When it comes to our state roadways, my office hears more about the bad state of our infrastructure than any other topic, and for good reason. Earlier this year, I led a bipartisan alliance of Hudson Valley state lawmakers to demand that $400 million be allocated to state highways in this year’s budget.

Despite overwhelming statistics (the Hudson Valley has the worst state roads in New York), advocacy from building and trades unions, and a bipartisan coalition, Governor Hochul refused to authorize this vitally needed provision. So, if you encounter a pothole on a state road, call Governor Hochul and thank her (518-474-8390).

Despite these conspicuous omissions and disappointments, this year’s budget has several constructive measures. I was relieved to see foundation money fully restored for our public schools, as well as to escape Governor Hochul’s proposed cuts to the Consolidated Local Street and Highway Improvement Program, which our towns and villages rely on to pave local roads. The flat allocation is better than a cut, but it fails to address rising construction costs, forcing our Highway Superintendents to do more with less.

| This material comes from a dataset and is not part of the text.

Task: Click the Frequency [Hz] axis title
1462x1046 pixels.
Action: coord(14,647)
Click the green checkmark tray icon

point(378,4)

I was also thrilled to see Democrats finally take action on public safety. While I would have liked to see all of their pro-criminal policies reversed, there were some little improvements that acknowledge the true state of affairs in communities across our state.

Enhancing punishments for crimes against shop workers, establishing more judicial safeguards, and broadening hate crime offenses are all positive steps forward, but there is still much more that can be done to increase public safety. Of course, despite three police officers being slain in the line of duty in the previous month, nothing has been done to improve protections for our law enforcement officers.

Another notable achievement is the crackdown on illegal cannabis sales. This is another issue on which I collaborated with a bipartisan coalition in the Assembly, and I am pleased to see both of our proposals approved in the final budget, which will strengthen the Office of Cannabis Management’s enforcement authority in combating the thousands of unlicensed businesses that sell cannabis illegally. The new measures will suspend the corresponding state licenses to sell lotteries, cigarettes, and alcohol, as well as finally allowing local law enforcement to operate in accordance with local laws that our municipalities will be free to enact.

Looking ahead, I will continue to work with my colleagues to pass common-sense changes that address New York’s affordability issue, improve public safety, and offer everyone a chance to thrive,” Slater said.